··· Text excerpt ···
G.V. Linarasimha Rao, J.
1. The husband, whose petition filed under Section 12(1)(c) of the Hindu Marriage Act (hereinafter referred to as "the Act") for declaration that his marriage with the respondent is vitiated by fraud and misrepresentation and consequentially for annulling the marriage by granting a decree of nullity was dismissed by the learned I Additional Subordinate Judge, Kakinada, has preferred this appeal.
2. Admittedly, the marriage between the appellant herein and the respondent took place on 18-12-1988 as per the Hindu rites and caste custom, the respondent-wife joined the appellant on 8-2-1989, and both of them lived together as husband and wife at Kakinada till 10-6-1989. The contention of the appellant is that when his father accompanied by Maddimsetti Satyanarayana, Chintalapudi Nagaraju, Kasireddi Suryanarayana and his wife, Suryalakshmi, went to the house of the bride in November, 1988, the bride's party misrepresented to the bridegroom's party that the respondent underwent tonsils operation when the tonsils became septic and the lineal scar found on the throat of the bride is the result of minor surgery. It is alleged by the husband that believing that representation, he agreed for the marriage and later on having found Ex. A. 1, medical file, he came to know that the respondent suffered from cancer of thyroid. He urged that he consulted his family doctor and learnt that the wife was suffering from cancer in advanced stage and that the chances of recovery were absolutely nill. On the ground of fraud played upon him, he sought the relief of annulling the marriage.
3. The respondent-wife denied the allegation of fraud and misrepresentation and pleaded in the counter that on Villa Subba Rao of Ramachandrapuram approached her parents on behalf of the appellant's father, that even though her parents informed the said Villa Subba Rao that the respondent was infected with cancer of thyroid and underwent operation and requested for time for fixing the alliance, the said Subba Rao came once again with Maddisetti Satyanarayana and stated the bridegroom's party has agreed for the alliance and insisted that the marriage should be performed urgently. The reason given for expediting the marriage proposal is that the maternal uncle's daughter of the appellant was' refused to be given to him in marriage and, therefore, the bridegroom's family was particular that the marriage of the appellant should be performed before the marriage of the maternal uncle's daughter. The respondent denied the allegation that the appellant had no conjugal relationship with her due to her suffering from pain and sue pleaded that the appellant wanted to discard her on some pretext or the other, so that he can marry again. The learned I Additional Subordinate Judge, on appreciation of the oral and documentary evidence adduced before him, came to the conclusion that the evidence on record clearly goes to show that the appellant's father was informed about the thyroid gland operation undergone by the respondent prior to the betrothal ceremondy; that even otherwise the appellant must have been aware of the operation undergone by the respondent by 14-4-89, since he admittedly followed the respondent to Madras for her medical check up and that both the appellant and the respondent lived together till 10-6-1989. Basing on those findings, the learned Subordinate Judge held that the appellant is not entitled for annulment of the marriage in view of Section 12(2)(a)(ii) of the Act. Consequently he dismissed the petition. Aggrieved by the said decision, the husband has preferred the above appeal.
··· Entries supplied ···
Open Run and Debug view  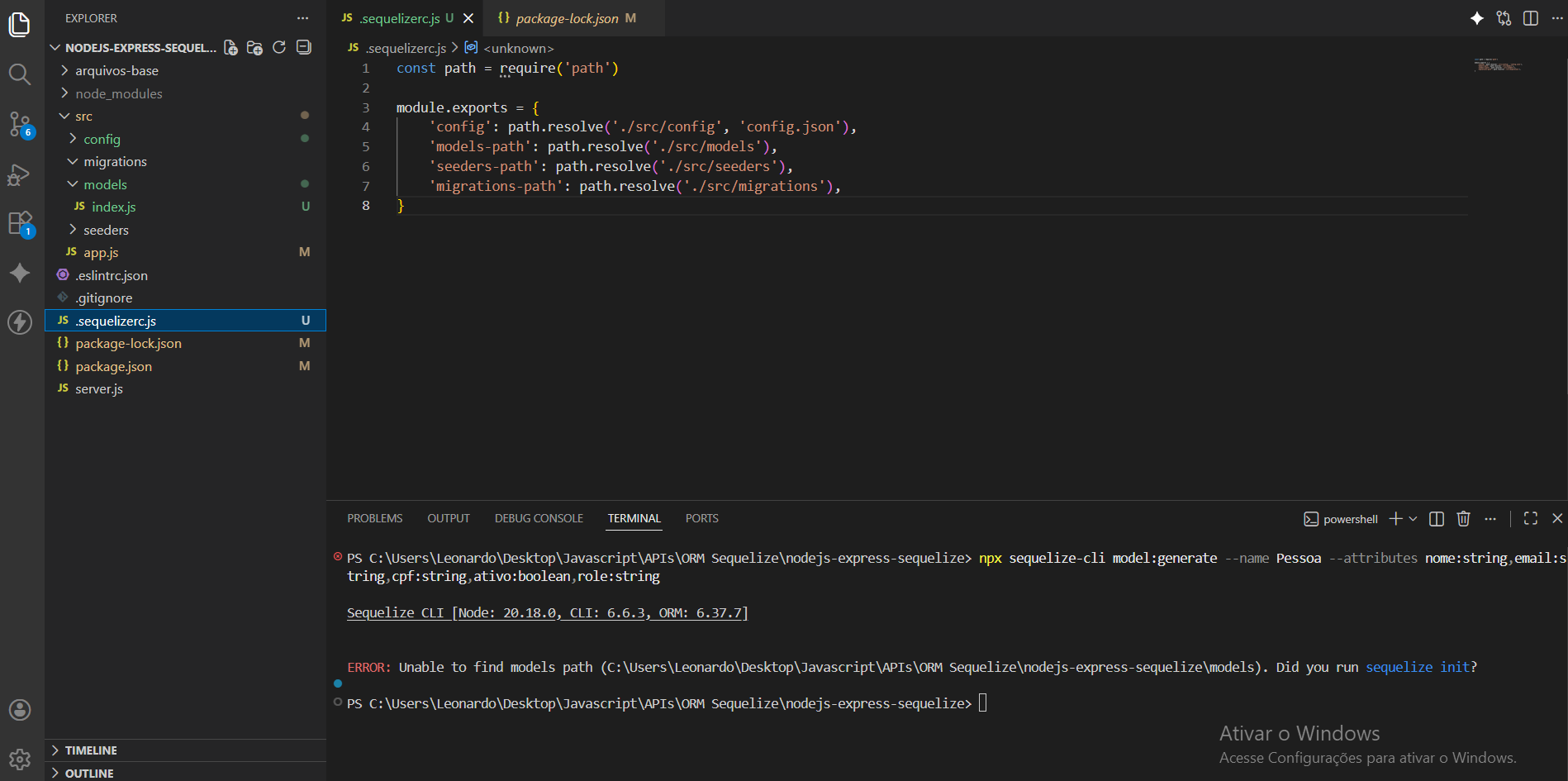tap(20, 174)
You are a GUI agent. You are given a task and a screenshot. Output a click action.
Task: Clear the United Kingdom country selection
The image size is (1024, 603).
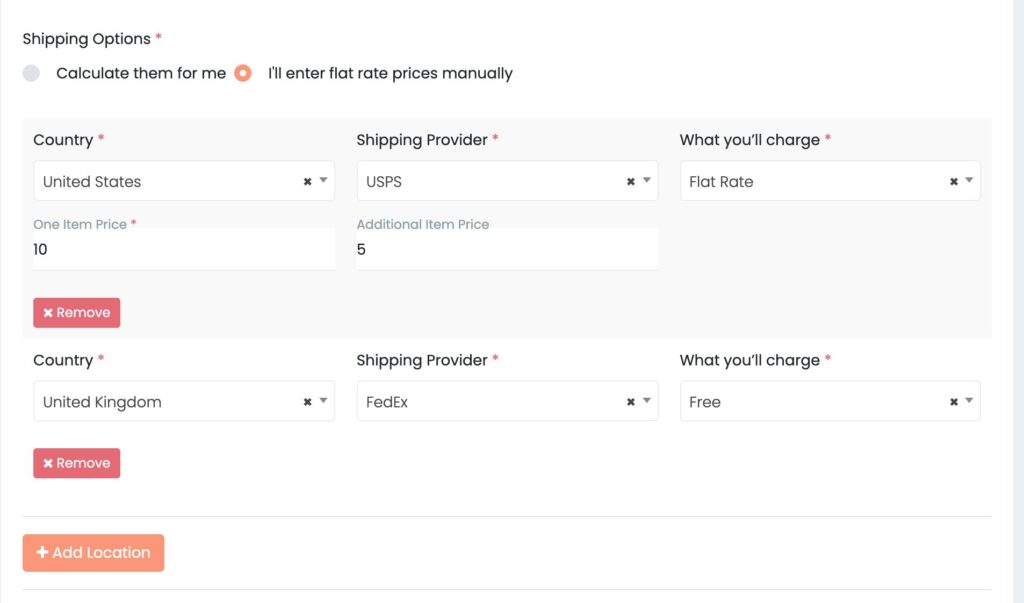[308, 401]
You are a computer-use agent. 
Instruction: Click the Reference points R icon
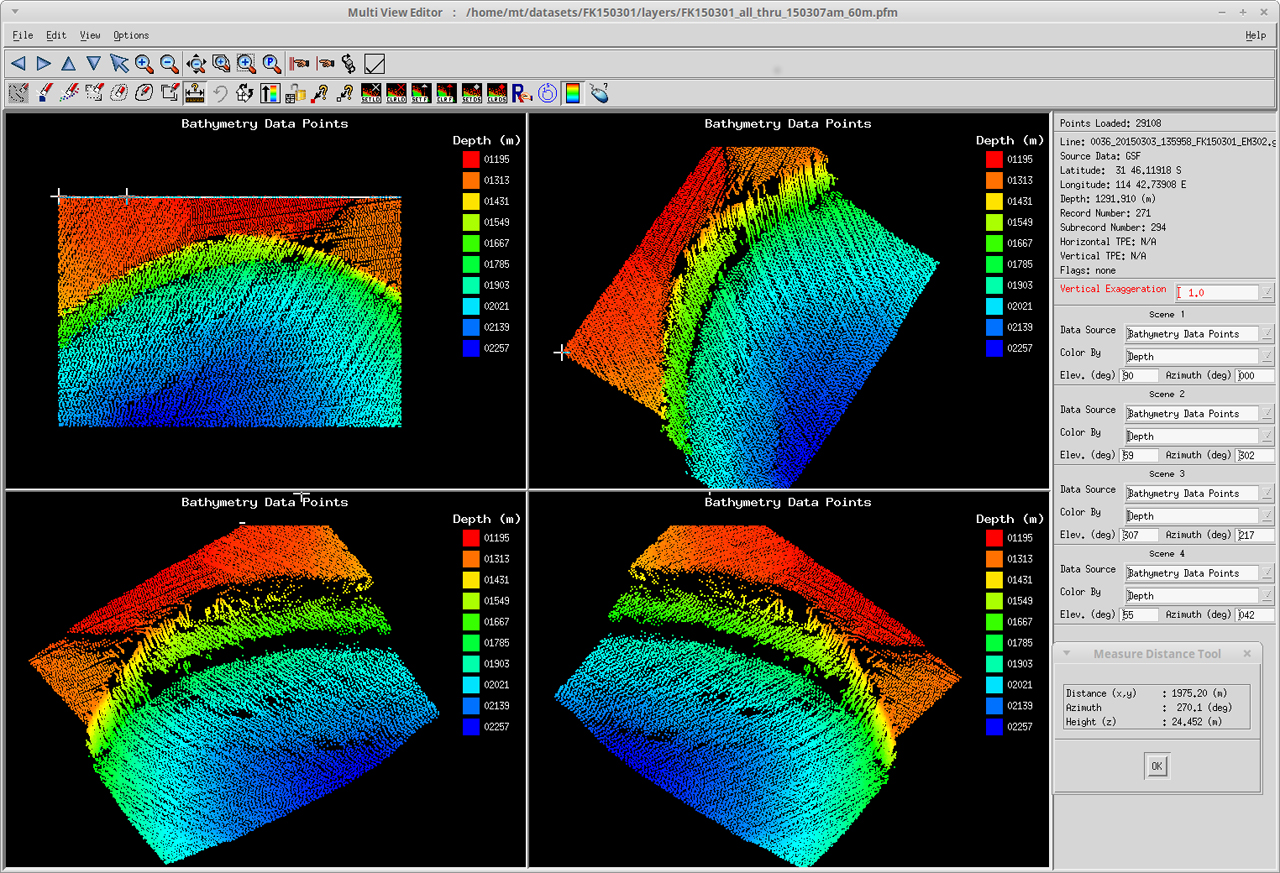click(519, 93)
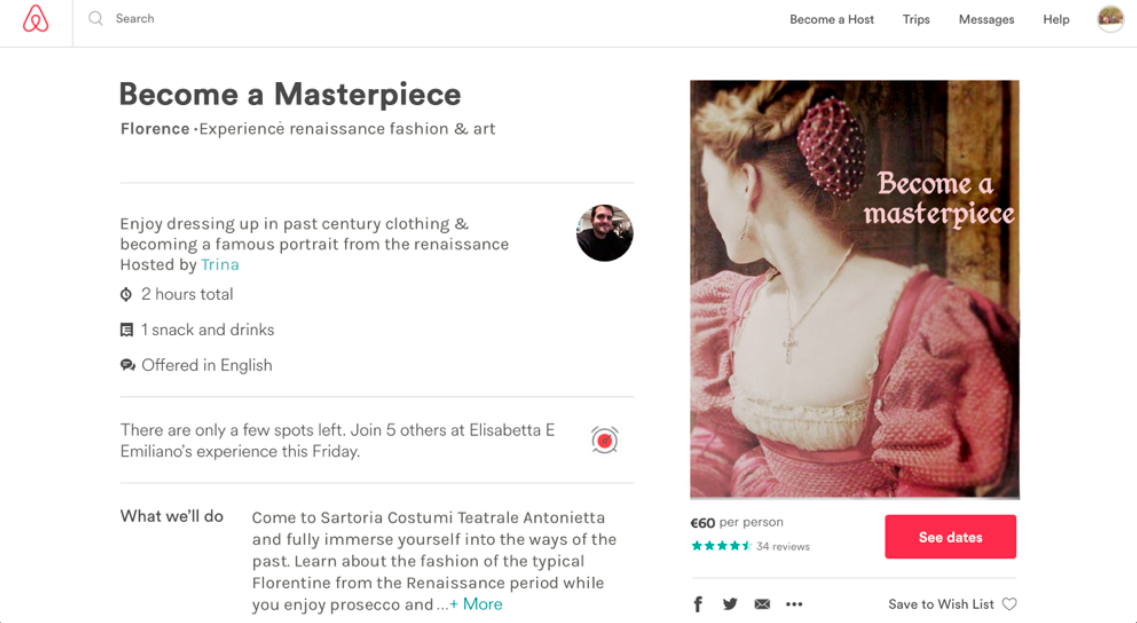This screenshot has width=1137, height=623.
Task: Expand description with + More
Action: click(476, 604)
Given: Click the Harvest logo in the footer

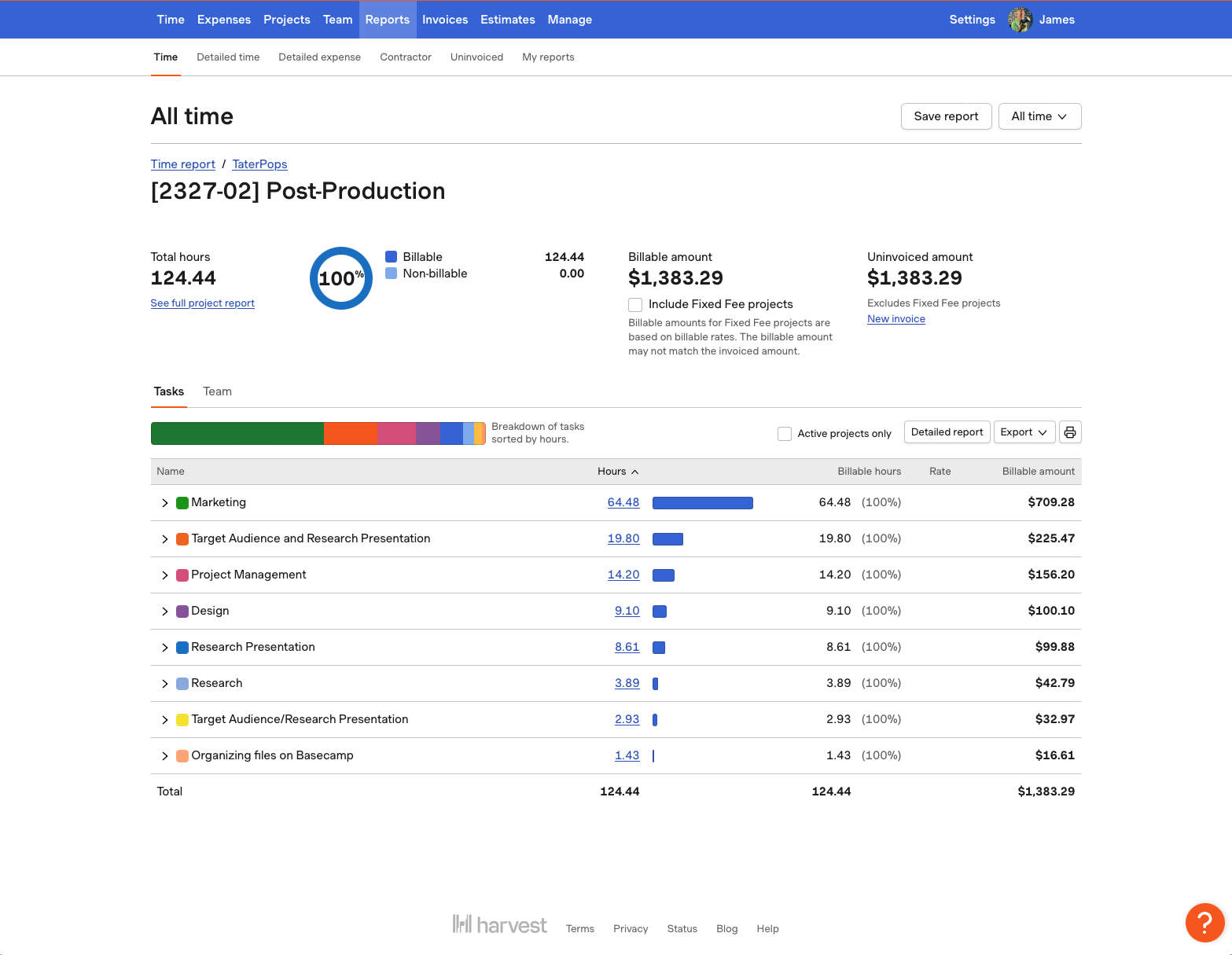Looking at the screenshot, I should (x=499, y=925).
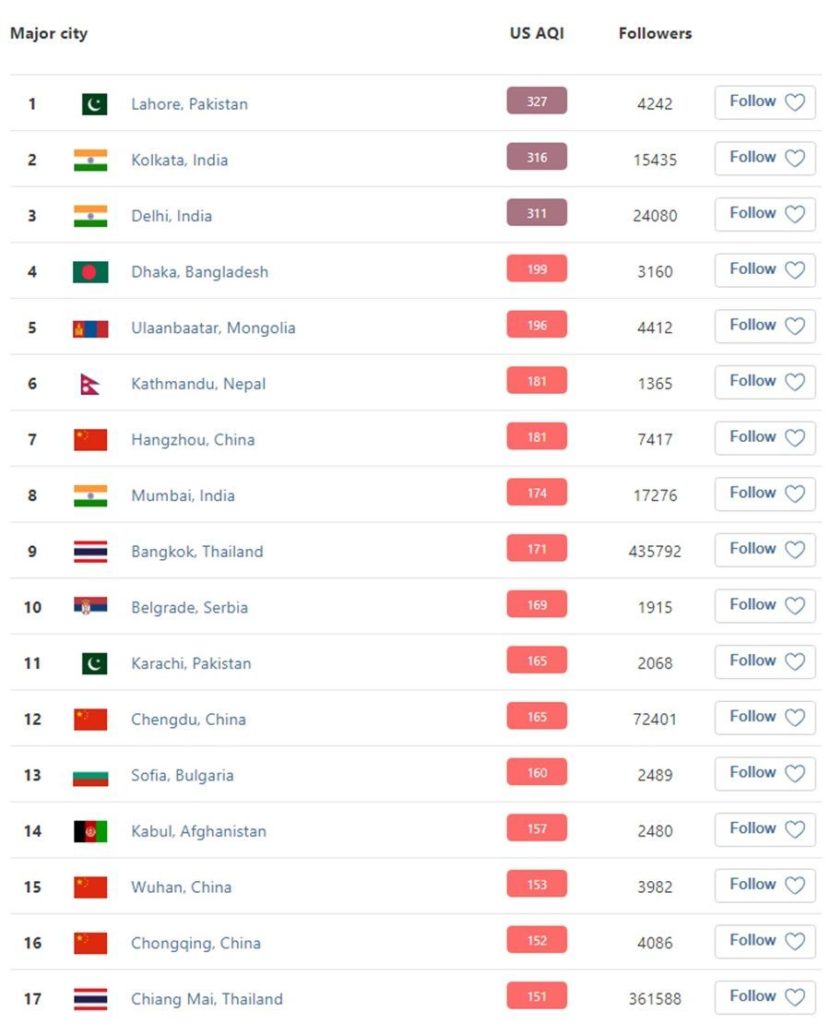
Task: Follow Mumbai, India using its Follow button
Action: tap(765, 494)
···
● Task description
According to the court judgment, why did the I Additional Subordinate Judge hold that the husband was not entitled to annulment of the marriage?

● Result of this exercise
The judge found that the husband's father had been told about the wife's thyroid gland operation before the betrothal ceremony. Even otherwise, the husband must have known of the operation by 14-4-89, since he followed the wife to Madras for her medical check-up, and the two lived together until 10-6-1989. On these findings, Section 12(2)(a)(ii) of the Act barred the relief.